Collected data
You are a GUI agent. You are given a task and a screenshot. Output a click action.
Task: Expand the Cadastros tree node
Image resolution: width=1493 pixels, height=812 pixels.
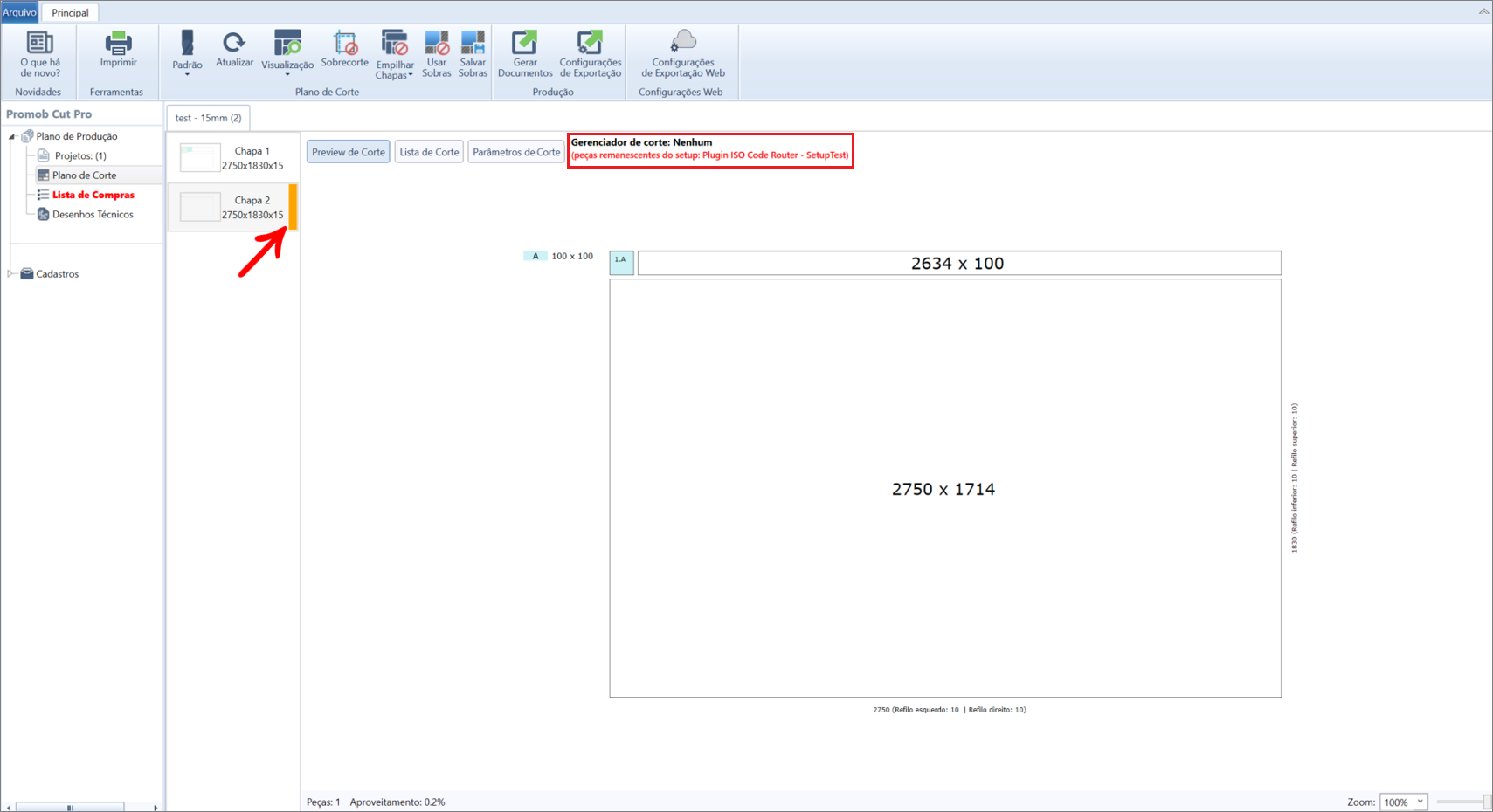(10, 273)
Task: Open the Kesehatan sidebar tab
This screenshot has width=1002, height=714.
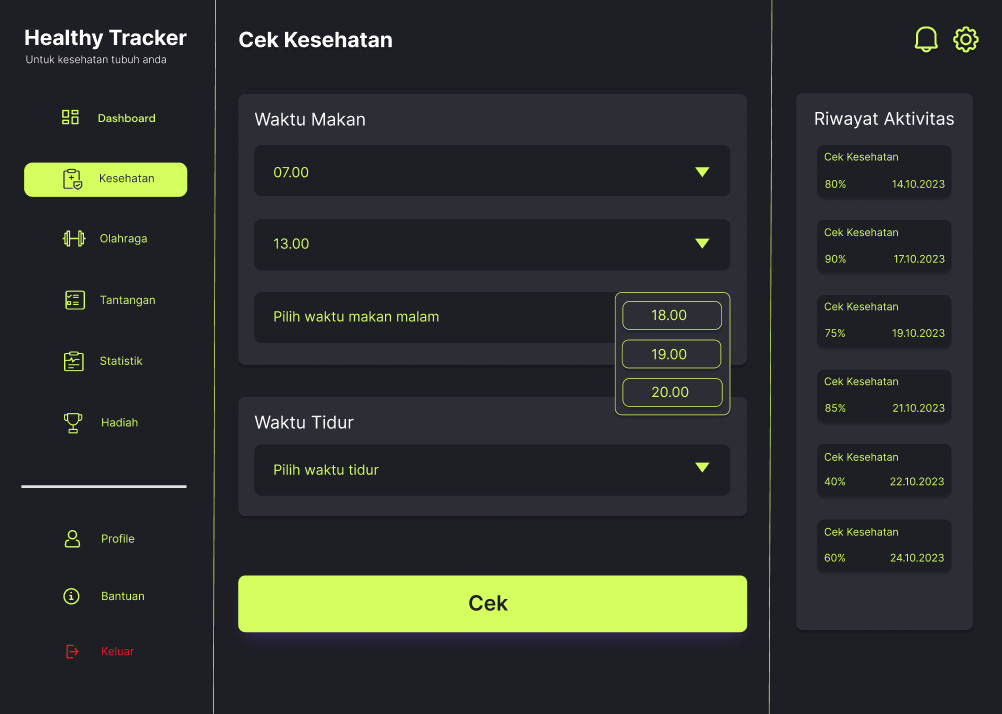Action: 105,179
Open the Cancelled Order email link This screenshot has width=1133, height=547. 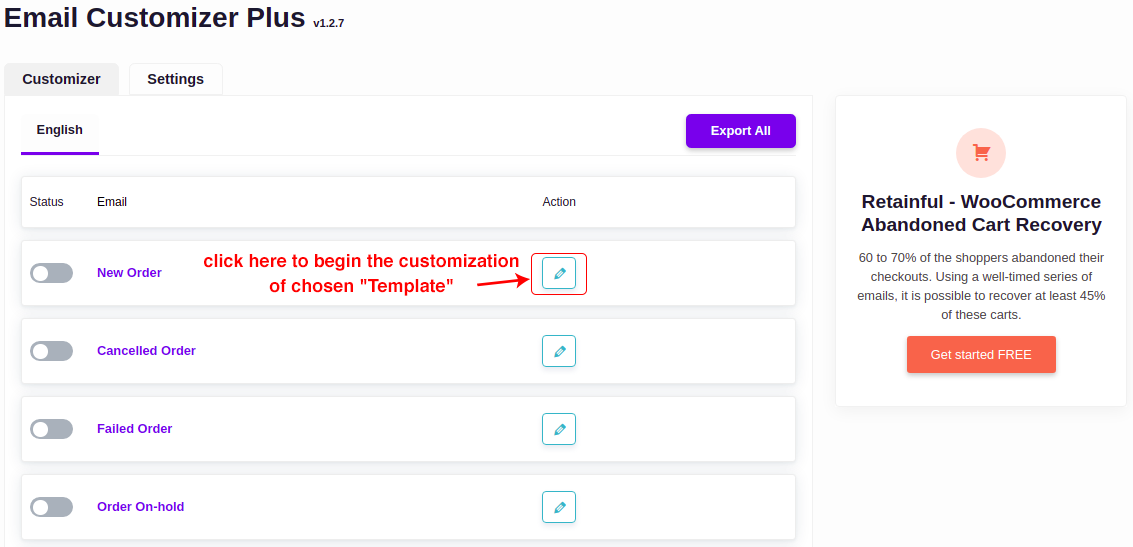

*What needs to be done*. No pictures belong in the copy: reproduce exactly the lines above from the one that contains "Task: Expand the Cadastros tree node" through the last line of the entries.

*Reply to the task*.
Task: Expand the Cadastros tree node
Image resolution: width=1493 pixels, height=812 pixels.
(10, 273)
Task: Open the Kesehatan sidebar tab
This screenshot has width=1002, height=714.
Action: 105,179
Open the Cancelled Order email link This screenshot has width=1133, height=547. 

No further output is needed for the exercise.